Eight Bays believe in using ETFs as core investment instruments for investors wishing to hold a balanced equity portfolio across sound companies and industries with good long term growth prospects. However, structuring a portfolio of ETFs has pitfalls that should be flagged. Here are three potential issues faced by the portfolio manager.
1. Beware of increasing sector and stock concentration risk.
Quite often the same stock can be found in different ETFs, therefore buying another ETF with those same stocks can increase stock and sector bias, thus negating diversification benefits. Tesla, for example is held by 244 US listed ETFs ranging from broad index based ETFs such as SPY (S&P500) to BITQ (Bitwise Crypto Innovators ETF). When considering sector exposures – adding a sector or industry ETF to a broad index ETF will result in excess sector concentration risk. For example, if your core ETF holding was the STW (ASX S&P 200 ETF), adding a financial sector ETF such as the MVB (VanEck Vectors Australian Bank ETF) will drive up sector bias/risk of the portfolio as you are doubling up your position in Aussie banks. The only way to avoid stock duplication and sector concentration risk is to conduct a full look-through analysis of all stocks held in the portfolio. To make matters even more complex, the composition of stocks within an ETF change as do individual stock weights, so it is necessary to monitor ETF constituents at least quarterly. Rebalancing of ETFs can also occur and understanding the ETF rules should be part of the investing process.
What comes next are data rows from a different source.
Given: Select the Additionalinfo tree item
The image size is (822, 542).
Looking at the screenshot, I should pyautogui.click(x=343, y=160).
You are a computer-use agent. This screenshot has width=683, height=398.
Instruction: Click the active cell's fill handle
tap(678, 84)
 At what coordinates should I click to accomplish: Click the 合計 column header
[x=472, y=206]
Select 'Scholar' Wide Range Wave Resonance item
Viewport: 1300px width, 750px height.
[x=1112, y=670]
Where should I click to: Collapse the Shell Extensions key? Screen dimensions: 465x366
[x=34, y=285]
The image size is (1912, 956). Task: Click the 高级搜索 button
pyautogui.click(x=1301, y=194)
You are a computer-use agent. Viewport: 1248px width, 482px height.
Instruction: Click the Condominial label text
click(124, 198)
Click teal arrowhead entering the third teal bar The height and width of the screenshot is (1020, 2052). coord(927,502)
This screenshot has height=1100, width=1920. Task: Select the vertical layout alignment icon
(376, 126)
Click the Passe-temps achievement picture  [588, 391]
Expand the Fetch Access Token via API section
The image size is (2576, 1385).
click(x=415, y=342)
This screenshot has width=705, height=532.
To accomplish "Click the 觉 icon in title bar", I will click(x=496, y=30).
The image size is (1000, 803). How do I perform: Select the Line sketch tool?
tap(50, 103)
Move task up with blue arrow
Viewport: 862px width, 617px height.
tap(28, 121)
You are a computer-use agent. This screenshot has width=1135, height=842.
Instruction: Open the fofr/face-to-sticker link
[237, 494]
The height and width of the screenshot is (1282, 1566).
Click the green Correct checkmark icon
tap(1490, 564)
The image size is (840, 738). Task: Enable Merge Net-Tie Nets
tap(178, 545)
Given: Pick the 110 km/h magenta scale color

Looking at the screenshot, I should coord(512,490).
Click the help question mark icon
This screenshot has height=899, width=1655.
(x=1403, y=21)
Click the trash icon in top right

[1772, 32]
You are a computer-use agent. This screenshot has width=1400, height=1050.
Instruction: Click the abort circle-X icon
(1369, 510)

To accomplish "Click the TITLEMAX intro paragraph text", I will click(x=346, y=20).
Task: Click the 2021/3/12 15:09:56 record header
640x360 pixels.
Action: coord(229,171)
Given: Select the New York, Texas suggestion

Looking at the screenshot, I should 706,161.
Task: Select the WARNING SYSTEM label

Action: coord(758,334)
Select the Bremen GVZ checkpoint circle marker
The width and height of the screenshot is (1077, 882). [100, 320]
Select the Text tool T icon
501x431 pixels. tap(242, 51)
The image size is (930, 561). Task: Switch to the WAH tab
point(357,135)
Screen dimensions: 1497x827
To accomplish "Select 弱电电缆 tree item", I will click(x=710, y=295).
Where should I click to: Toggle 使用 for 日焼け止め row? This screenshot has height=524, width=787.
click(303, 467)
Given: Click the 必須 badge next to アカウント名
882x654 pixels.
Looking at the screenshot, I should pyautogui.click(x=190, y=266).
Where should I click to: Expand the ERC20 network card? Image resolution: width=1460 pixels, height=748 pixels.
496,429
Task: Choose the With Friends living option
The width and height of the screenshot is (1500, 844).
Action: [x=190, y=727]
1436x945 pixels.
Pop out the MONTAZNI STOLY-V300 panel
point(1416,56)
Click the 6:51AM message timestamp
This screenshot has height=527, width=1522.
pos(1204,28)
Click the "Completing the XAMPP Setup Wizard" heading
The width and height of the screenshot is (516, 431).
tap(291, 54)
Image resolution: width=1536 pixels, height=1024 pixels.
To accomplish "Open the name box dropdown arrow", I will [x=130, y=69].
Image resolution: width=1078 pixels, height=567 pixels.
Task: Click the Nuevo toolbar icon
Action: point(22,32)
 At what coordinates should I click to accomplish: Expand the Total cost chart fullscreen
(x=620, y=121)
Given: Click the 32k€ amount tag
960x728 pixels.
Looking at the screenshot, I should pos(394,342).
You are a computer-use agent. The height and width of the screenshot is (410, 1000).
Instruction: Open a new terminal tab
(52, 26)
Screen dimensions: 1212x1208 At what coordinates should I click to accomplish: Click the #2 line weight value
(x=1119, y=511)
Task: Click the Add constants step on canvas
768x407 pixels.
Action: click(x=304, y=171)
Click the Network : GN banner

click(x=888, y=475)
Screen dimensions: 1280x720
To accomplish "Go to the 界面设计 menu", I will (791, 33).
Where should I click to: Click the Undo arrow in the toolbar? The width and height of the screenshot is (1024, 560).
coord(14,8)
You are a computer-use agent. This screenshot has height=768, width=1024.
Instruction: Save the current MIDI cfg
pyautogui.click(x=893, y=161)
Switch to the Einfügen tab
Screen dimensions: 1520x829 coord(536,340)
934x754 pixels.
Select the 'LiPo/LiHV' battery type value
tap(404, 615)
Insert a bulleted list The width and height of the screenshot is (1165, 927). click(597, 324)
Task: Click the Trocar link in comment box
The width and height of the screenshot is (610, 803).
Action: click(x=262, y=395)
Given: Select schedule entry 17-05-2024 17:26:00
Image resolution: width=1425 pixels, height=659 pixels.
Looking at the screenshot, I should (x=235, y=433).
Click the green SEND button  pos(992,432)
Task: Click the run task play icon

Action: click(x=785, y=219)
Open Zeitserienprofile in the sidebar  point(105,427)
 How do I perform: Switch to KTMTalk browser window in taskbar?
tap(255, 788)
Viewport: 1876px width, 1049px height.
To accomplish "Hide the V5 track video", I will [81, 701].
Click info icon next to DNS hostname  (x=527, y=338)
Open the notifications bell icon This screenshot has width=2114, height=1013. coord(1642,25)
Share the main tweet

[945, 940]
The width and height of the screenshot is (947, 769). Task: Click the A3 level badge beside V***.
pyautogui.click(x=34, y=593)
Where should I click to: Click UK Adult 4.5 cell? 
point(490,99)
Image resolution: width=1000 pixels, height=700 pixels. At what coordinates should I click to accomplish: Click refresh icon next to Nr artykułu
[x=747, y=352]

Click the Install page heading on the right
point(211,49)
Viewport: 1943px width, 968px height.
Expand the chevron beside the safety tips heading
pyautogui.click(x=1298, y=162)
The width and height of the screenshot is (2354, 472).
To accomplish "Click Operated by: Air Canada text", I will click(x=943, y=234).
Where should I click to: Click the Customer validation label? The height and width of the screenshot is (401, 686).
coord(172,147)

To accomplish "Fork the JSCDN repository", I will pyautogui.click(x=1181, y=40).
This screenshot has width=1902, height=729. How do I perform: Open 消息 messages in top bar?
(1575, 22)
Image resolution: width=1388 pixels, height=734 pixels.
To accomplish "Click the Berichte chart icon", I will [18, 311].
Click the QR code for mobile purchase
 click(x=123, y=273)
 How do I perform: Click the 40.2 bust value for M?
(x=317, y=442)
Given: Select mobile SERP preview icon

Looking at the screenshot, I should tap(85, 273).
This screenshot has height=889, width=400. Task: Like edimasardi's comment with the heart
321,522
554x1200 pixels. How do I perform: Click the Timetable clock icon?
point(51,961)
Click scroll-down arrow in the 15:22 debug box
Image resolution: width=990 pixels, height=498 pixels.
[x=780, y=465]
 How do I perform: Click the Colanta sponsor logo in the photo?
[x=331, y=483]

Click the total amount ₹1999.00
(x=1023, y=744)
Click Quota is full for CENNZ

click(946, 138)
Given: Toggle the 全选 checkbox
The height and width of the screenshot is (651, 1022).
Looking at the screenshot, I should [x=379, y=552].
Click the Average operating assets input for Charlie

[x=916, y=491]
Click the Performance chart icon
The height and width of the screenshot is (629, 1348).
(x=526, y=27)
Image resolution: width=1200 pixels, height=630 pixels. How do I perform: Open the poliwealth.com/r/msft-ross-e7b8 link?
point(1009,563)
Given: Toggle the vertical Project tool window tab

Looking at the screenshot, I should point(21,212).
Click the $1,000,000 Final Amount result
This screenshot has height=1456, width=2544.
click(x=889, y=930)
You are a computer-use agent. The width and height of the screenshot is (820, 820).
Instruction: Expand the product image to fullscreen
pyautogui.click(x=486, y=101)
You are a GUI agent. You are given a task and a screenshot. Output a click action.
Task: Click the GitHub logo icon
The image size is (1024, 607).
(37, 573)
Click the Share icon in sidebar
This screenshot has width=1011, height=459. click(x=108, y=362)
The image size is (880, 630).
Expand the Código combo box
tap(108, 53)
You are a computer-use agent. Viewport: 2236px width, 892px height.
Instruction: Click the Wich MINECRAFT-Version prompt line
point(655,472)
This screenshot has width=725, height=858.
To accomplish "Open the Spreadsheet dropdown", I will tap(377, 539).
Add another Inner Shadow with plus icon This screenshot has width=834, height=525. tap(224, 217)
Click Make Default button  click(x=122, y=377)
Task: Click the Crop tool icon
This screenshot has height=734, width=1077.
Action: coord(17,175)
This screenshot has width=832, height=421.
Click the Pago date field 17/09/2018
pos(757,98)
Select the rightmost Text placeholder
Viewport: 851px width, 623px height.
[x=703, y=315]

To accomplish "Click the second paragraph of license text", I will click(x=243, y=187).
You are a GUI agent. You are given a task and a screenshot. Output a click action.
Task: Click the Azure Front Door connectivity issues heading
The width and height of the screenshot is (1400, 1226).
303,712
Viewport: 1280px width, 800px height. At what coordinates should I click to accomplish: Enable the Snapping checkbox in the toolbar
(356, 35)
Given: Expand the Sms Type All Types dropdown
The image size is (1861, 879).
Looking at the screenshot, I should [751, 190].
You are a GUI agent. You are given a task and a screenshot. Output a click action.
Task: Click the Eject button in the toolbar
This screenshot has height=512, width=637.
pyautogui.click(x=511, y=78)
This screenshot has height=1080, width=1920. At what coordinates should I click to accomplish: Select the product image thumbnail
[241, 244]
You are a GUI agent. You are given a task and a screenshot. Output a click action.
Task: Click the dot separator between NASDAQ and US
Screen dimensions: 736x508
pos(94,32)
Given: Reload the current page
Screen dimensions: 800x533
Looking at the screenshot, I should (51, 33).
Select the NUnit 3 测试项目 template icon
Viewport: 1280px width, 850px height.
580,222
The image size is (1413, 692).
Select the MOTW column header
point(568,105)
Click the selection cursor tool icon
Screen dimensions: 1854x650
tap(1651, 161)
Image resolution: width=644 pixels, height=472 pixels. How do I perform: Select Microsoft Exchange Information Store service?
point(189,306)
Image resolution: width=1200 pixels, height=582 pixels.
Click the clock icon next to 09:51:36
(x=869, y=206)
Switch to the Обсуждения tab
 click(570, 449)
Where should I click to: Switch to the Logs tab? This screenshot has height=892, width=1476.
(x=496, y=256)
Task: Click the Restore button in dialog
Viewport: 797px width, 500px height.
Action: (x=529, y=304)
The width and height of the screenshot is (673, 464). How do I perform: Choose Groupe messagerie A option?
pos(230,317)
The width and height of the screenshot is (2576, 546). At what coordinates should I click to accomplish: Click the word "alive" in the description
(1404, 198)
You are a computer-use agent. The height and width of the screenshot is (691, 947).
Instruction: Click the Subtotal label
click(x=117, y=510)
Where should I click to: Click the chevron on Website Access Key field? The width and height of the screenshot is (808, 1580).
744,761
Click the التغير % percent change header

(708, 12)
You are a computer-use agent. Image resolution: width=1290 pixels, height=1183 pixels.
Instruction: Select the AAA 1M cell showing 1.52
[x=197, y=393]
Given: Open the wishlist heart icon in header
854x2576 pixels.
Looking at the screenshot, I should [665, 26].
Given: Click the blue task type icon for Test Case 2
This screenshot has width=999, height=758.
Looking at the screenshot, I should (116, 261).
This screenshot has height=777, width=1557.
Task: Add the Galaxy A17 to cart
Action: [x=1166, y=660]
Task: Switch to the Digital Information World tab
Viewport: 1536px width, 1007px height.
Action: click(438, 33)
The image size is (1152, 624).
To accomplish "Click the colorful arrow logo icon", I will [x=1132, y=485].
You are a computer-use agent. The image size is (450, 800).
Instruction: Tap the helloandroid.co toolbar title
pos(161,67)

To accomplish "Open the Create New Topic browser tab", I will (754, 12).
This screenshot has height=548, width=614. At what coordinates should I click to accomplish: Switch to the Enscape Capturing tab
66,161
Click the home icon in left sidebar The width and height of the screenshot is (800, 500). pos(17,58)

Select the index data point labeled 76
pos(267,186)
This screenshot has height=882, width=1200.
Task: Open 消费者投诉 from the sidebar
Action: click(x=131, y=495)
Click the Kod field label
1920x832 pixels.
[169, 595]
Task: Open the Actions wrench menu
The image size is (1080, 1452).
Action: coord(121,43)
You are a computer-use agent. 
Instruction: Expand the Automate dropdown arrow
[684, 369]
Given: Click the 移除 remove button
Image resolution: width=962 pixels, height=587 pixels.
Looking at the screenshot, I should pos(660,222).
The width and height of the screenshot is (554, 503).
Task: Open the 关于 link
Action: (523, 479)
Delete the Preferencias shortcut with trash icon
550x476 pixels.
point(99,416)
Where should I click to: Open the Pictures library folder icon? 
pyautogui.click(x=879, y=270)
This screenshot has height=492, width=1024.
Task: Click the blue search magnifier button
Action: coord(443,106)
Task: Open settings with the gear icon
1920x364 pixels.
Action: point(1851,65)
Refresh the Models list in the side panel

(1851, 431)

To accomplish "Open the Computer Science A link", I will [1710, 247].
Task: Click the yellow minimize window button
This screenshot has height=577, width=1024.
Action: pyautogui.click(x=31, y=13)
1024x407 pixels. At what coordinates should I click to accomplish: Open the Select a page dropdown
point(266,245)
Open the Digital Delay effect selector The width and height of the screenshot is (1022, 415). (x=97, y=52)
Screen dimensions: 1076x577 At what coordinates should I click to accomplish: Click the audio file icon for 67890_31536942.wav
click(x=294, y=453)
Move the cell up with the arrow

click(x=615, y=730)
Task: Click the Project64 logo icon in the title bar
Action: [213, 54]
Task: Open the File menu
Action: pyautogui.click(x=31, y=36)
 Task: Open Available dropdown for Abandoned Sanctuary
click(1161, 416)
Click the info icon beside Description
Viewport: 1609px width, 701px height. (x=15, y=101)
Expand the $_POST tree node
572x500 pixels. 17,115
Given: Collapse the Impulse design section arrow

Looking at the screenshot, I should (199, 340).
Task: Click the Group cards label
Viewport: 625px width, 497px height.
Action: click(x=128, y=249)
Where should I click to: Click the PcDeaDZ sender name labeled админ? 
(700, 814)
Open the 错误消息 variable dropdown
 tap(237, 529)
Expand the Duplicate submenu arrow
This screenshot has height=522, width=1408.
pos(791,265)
It is worth pointing out that a well-constructed portfolio of ETFs has significant advantages over a portfolio of managed funds in terms of eliminating sector and stock concentration. Typically, there is little transparency through to stock holdings in a Managed Fund. The investor often only sees the top 10 holdings of the fund and rarely do you see the active weights of the strategy. Rarely are portfolios of Managed Funds are constructed on the basis of a bottom up analysis to all securities held by each of the Managed Funds. An investor that holds three managed funds benchmarked to the ASX200 could unwittingly be exposed to excess sector or stock specific risk if the managers of the Funds are all overweight the same sector or stock. For example, if all three managers held large active positions in say BHP, your underlying exposure to BHP is excessive. ETFs offer full transparency to the underlying portfolio holdings which enables the investor the opportunity for avoid this portfolio construction risk
2. Be mindful of correlations across ETFs.
Some ETFs are highly correlated, so adding an ETF in a similar sector doesn’t necessarily lead to better portfolio performance and can diminish diversification benefits. For example, VGT (Vanguard Technology ETF) and QQQ (Invesco Nasdaq ETF) rolling correlation is 0.982. Whilst the FINX (Global X Fintech ETF) has a 0.90 correlation to the VGT. Thus, owning all three of these ETFs potentially adds little to performance or may deliver little in the way of diversification benefits. Observing correlations across your portfolio is an essential discipline of portfolio management. When considering buying an additional security (ETF or stock) one should ask; does this new position a) enhance the overall fund’s performance or b) provide a diversification benefit (ie lower risk) or c) deliver a similar return to a security I already own?
3. Additional EFTs can lead to higher portfolio costs both directly and indirectly.
Diversification is a good thing and portfolios of ETFs can deliver outperformance relative to broad indices, however achieving this must be done efficiently. A lot of thematic ETFs are very expensive relative to a broad index ETFs such as IVV (0.03%). Many thematic and country ETFs have expense ratios exceeding 0.5%. In addition, some of these funds are less liquid and often incur greater spreads (ie buy/sell range) and often the ETF will trade at a discount to net assets under volatile market conditions. LIT (Global X Lithium & Battery Tech ETF) has an expense ratio of 0.75%, its average buy/sell spread 0.05% and it has traded at a 3.5% discount to NAV. That compares to IVV with an expense ratio of 0.03%, an average spread 0% and maximum traded discount to NAV of -0.10%. Calculating the total expense ratio of a portfolio of ETFs is another essential discipline in structuring ETF portfolios. Whilst holding a portfolio of ETFs can increase the total cost of the portfolio, typically the total cost of ownership is lower than holding a portfolio of actively Managed Funds. Actively Managed Funds have higher expense ratios – typically 1% and often charge performance fees. In addition, Managed Funds also incur a buy/sell spread around the fund NAV (typically ~0.3%) when units are bought and sold. Calculating the total expense ratio of a portfolio of ETFs is another essential discipline in structuring ETF portfolios and for that matter any Fund of Funds (FOF) strategy.